--- Task statement ---
Please copy the records word for word, starting at the line that contains "Image resolution: width=1400" and ending after the line that contains "(x=264, y=484)".
============================================================
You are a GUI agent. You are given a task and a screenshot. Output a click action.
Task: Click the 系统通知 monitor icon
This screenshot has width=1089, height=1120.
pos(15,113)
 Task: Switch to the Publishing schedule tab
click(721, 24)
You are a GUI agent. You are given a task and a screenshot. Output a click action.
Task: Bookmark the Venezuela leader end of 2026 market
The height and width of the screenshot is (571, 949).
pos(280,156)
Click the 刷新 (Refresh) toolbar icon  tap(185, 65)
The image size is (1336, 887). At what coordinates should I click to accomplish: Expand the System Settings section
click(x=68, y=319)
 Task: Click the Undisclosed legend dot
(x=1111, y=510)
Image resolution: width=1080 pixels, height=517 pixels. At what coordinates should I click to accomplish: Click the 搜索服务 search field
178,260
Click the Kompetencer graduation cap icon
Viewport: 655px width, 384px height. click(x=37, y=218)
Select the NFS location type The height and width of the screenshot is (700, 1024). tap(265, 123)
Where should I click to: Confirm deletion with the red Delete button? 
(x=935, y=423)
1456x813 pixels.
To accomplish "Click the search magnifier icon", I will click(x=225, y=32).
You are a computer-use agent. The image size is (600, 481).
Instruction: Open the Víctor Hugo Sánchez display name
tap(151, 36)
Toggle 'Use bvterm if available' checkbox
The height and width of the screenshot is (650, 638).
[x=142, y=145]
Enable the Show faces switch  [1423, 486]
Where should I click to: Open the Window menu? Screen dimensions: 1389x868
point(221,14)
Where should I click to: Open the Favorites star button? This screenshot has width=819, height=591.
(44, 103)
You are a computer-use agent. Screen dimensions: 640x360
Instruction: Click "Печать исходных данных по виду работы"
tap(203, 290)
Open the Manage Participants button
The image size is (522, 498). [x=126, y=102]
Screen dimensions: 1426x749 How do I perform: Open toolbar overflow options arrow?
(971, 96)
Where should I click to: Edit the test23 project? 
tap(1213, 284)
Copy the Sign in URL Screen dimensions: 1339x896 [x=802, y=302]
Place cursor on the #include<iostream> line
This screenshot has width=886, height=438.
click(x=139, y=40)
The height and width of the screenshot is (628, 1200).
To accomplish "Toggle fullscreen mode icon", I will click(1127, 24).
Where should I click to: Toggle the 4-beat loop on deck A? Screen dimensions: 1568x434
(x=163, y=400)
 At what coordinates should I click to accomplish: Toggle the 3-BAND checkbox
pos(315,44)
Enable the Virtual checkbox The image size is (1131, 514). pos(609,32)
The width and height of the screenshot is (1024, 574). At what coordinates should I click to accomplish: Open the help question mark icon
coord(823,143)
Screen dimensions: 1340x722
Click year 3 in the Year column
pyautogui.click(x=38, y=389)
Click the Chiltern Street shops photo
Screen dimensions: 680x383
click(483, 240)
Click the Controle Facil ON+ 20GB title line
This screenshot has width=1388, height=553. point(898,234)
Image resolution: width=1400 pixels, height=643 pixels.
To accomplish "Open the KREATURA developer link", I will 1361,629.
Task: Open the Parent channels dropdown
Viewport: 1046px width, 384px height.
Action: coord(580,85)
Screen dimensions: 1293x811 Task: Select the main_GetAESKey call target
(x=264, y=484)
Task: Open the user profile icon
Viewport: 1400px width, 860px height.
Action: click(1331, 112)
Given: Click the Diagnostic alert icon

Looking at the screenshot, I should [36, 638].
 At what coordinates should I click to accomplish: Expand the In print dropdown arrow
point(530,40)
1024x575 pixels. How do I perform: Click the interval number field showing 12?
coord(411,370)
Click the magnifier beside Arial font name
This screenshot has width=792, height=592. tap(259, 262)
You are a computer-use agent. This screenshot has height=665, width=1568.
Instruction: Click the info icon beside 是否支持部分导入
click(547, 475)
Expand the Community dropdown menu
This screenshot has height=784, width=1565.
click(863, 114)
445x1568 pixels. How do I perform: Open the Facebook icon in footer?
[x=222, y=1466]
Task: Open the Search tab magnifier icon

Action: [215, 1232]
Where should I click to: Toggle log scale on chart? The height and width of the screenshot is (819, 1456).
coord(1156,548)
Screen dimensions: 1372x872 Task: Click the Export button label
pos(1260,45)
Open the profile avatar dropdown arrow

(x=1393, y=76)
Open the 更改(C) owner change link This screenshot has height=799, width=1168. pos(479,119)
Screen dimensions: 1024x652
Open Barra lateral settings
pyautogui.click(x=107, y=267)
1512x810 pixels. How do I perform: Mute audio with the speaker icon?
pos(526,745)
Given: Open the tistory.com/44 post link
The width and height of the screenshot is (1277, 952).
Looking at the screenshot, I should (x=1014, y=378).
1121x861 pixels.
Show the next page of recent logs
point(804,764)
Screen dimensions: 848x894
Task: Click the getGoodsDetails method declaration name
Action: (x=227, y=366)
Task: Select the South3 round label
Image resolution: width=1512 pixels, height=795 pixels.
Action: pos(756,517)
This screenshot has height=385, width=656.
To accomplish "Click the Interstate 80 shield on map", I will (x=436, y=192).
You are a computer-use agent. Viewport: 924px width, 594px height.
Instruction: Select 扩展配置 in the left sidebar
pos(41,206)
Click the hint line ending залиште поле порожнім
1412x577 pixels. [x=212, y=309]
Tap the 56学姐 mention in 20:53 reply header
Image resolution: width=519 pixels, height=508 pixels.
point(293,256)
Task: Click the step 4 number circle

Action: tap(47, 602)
============================================================
--- Result for this exercise ---
Image resolution: width=1400 pixels, height=643 pixels.
To accomplish "Open the KREATURA developer link", I will 1361,629.
Task: Open the Parent channels dropdown
Viewport: 1046px width, 384px height.
Action: coord(580,85)
Screen dimensions: 1293x811 Task: Select the main_GetAESKey call target
(x=264, y=484)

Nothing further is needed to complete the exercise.